Records to process:
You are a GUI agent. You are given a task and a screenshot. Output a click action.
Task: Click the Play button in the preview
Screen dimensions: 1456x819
==
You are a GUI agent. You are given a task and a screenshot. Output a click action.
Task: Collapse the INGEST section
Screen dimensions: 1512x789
---
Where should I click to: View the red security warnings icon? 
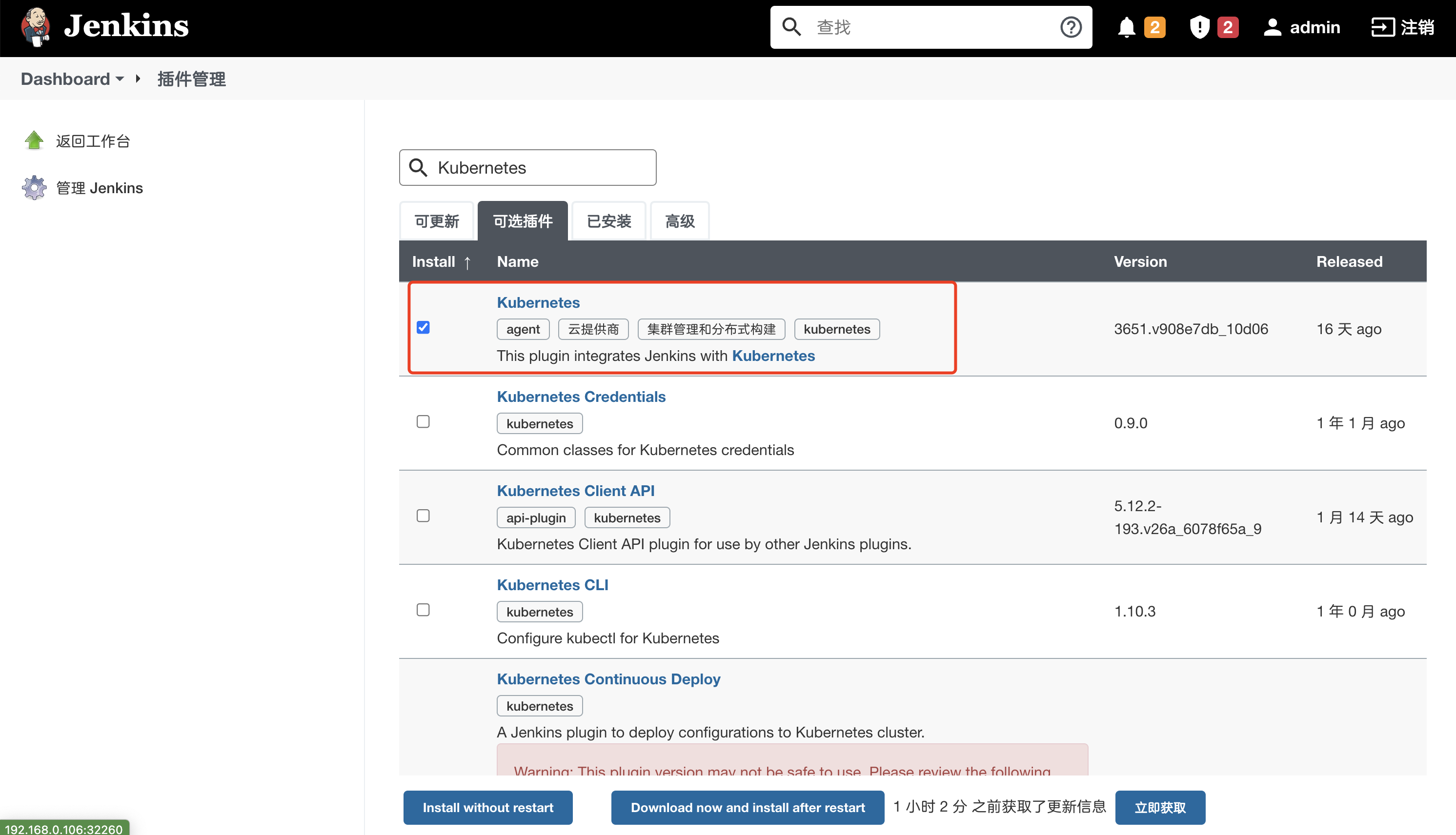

Exercise instructions: Tally the lines above that include the word "dimensions"; answer with the total only.

Written answer: 2